From the cover: The waters of Antarctica, June 6th 1998. 23-year-old Matt Lewis has just started his dream job. An observer aboard a deep sea fishing boat, he is mesmerized by his new surroundings: glistening icebergs, killer whales and majestic albatross. As the crew haul in the longline for the day, the waves seem bigger than usual - they are casting shadows on the deck. A storm is brewing. What follows is an astonishing story of human courage, folly and tragedy. With the captain missing, and the crew forced to abandon ship, Lewis leads the escape onto three life rafts, where the battle for survival begins.
This was a fascinating look at a subject I've never given a thought to - longline fishing on the southern ocean for Patagonian Toothfish!
If you remember that solo sailor, Tony Bullimore, who got himself lost down there a few years back, you will recall just how far away from everything and how dangerous that particular patch of water is! The Falklands are hundreds of miles away, Chile is a little closer, and Antarctica's South Georgia island is your best bet if you're in trouble, only 200 nautical miles as the crow flies.
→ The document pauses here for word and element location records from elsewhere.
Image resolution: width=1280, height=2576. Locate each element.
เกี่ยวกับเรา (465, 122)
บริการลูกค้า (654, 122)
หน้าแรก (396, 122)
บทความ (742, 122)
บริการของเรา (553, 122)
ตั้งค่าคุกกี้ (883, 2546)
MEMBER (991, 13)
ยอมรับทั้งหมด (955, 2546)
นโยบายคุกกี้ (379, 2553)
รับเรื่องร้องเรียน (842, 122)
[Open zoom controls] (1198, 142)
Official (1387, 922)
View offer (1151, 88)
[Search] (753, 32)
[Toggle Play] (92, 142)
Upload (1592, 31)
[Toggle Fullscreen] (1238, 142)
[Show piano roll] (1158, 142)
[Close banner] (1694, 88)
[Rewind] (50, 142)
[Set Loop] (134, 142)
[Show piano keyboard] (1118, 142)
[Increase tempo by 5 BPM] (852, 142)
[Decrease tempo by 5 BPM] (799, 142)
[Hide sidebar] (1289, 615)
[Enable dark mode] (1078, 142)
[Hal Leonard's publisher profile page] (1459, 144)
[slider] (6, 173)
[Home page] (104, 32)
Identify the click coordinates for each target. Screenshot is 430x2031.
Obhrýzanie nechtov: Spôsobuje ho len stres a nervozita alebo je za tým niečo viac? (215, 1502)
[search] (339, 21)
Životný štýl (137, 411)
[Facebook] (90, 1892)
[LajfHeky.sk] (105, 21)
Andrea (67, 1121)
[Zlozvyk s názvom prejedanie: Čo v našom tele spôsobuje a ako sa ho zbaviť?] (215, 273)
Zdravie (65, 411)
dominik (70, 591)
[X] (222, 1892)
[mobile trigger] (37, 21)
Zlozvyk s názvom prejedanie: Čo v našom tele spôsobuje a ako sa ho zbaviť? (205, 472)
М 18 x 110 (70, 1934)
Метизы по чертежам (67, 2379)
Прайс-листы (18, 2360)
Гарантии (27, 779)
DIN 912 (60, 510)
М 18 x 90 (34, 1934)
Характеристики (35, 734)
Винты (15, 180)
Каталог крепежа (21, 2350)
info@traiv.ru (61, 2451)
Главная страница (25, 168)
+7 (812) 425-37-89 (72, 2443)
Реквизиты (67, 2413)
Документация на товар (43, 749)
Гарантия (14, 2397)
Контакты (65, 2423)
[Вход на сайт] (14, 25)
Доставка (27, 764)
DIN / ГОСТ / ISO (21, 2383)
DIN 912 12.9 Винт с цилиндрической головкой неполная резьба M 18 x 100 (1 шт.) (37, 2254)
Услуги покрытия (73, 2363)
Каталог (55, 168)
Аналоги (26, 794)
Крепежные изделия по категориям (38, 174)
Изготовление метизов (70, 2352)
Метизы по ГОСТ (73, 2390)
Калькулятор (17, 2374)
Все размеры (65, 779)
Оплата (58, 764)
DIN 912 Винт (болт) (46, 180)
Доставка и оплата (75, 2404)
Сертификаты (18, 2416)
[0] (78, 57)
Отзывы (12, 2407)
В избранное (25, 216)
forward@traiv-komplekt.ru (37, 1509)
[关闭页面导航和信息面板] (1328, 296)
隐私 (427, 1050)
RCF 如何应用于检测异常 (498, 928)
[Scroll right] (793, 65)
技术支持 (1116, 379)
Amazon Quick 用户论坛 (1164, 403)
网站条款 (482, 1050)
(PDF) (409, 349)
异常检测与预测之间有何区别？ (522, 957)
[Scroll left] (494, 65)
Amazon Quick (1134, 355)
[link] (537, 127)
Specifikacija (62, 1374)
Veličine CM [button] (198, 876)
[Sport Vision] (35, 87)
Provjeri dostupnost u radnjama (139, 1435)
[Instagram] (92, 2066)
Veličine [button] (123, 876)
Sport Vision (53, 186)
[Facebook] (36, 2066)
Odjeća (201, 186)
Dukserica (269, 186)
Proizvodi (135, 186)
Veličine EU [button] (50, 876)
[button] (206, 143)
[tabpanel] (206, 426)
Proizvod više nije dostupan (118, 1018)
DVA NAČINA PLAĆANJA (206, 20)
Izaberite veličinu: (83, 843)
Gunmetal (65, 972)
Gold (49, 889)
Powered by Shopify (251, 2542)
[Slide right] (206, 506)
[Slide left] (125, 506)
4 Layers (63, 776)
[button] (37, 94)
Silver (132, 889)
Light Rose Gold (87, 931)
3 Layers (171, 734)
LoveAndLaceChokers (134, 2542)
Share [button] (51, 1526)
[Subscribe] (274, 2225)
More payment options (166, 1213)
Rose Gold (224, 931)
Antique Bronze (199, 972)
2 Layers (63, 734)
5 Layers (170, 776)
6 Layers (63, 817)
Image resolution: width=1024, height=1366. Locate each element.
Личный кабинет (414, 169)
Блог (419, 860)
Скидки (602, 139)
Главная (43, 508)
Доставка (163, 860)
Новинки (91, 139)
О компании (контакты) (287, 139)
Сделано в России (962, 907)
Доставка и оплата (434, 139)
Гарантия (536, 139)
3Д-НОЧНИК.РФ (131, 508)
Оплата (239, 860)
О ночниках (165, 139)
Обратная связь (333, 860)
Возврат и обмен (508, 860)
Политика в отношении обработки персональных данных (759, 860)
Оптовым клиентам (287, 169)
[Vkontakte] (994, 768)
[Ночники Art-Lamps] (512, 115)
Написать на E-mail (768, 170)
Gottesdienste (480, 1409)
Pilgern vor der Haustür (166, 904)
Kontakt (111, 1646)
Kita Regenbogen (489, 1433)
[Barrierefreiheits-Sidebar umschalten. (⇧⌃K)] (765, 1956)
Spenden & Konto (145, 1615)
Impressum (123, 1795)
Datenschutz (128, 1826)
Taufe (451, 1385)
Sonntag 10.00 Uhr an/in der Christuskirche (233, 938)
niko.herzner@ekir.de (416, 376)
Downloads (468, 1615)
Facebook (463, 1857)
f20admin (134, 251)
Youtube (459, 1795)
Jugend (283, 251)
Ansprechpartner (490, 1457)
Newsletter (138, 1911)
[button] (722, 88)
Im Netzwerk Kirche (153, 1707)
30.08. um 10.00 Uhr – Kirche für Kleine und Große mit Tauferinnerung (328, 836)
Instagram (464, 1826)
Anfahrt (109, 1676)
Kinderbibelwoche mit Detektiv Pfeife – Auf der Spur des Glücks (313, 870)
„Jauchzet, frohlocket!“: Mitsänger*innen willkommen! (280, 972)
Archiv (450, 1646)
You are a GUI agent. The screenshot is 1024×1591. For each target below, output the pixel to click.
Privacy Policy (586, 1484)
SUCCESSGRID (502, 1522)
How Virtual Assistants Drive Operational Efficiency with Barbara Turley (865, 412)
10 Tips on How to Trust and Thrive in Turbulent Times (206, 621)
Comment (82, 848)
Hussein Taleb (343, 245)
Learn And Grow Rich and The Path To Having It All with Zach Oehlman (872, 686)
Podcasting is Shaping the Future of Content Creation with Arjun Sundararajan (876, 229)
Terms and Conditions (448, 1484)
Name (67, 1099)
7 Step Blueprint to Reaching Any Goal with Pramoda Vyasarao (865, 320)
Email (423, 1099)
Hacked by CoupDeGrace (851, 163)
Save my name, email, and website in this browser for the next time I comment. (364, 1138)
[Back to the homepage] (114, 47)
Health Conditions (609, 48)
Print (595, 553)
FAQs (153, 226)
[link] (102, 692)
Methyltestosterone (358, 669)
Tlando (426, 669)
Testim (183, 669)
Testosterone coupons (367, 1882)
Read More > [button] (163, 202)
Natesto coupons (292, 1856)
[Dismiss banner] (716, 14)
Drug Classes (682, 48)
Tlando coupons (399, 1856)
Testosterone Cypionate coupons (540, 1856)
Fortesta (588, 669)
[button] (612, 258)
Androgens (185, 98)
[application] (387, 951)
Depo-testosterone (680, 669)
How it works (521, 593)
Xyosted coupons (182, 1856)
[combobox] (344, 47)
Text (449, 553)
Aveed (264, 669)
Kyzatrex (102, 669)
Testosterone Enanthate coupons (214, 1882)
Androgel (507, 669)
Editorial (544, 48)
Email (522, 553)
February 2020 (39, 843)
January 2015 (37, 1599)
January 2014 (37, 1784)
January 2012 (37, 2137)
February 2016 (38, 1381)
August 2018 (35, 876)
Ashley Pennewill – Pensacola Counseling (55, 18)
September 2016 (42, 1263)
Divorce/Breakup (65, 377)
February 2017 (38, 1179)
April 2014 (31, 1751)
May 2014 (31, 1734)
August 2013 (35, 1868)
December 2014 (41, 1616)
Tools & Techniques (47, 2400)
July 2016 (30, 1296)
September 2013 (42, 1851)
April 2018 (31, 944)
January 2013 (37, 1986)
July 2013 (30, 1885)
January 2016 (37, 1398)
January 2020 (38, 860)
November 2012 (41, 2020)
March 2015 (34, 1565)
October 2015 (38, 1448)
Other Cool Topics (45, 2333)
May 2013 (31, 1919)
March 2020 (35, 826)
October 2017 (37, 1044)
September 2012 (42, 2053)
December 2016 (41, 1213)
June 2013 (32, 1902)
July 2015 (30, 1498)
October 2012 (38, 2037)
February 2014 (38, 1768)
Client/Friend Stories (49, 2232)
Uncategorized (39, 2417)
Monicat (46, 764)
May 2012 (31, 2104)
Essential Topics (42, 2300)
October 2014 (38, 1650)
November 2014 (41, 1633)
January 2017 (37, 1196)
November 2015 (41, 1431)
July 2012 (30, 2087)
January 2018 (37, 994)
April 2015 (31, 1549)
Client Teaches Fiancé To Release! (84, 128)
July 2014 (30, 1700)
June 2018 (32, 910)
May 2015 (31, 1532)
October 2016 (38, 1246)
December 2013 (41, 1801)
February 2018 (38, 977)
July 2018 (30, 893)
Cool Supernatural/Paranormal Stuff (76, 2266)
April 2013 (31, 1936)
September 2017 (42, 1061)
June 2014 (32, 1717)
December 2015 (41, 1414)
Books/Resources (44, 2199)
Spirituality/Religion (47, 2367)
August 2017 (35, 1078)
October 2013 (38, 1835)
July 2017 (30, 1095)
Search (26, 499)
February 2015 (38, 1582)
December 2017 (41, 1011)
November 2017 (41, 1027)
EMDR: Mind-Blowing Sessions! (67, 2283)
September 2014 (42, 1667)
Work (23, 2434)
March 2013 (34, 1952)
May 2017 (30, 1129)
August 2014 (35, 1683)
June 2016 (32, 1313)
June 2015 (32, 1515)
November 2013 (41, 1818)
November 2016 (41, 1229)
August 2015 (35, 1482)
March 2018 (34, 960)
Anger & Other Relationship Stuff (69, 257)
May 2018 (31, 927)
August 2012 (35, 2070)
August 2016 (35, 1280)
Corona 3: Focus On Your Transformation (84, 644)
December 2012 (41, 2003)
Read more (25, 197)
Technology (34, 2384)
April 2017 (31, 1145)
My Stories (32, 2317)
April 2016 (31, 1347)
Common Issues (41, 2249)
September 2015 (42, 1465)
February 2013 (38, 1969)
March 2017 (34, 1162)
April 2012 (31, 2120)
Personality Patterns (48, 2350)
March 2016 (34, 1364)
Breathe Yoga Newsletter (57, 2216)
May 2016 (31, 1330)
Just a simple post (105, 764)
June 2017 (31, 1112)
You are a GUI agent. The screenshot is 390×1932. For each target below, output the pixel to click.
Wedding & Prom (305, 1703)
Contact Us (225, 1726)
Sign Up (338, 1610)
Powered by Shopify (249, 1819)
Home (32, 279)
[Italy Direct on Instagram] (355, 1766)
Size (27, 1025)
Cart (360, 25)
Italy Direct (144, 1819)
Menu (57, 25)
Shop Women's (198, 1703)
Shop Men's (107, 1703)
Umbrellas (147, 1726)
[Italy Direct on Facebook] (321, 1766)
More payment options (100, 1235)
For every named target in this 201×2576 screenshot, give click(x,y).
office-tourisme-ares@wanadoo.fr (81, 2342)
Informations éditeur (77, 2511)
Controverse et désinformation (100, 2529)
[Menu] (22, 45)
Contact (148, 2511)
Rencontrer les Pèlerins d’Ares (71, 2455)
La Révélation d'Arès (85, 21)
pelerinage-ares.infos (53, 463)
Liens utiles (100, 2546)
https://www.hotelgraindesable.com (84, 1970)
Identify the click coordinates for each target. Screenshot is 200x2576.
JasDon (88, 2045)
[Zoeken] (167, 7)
So if you're bopping about the briny in a little patch of rubber, you wouldn't be feeling too positive about a happy ending.
The sheer of size the area; the challenges of having an international crew and the language barrier that presented; the short-cuts regarding regulations, safety gear, and modifications to the boat; the weather - a force 7 gale, 10 metre waves, blowing ice and and snow on the water; and the blatant incompetence by the skipper ... all these things combined to create a disaster of epic proportions.
I borrowed the Playaway format and Malcolm Hamilton narrated the book well, handling the many accents with aplomb. We also have this book in hard copy, large print and CD audio format. This hour-by-hour account will be enjoyed by readers of non-fiction classics such as 'A Perfect Storm' and 'Touching the Void'.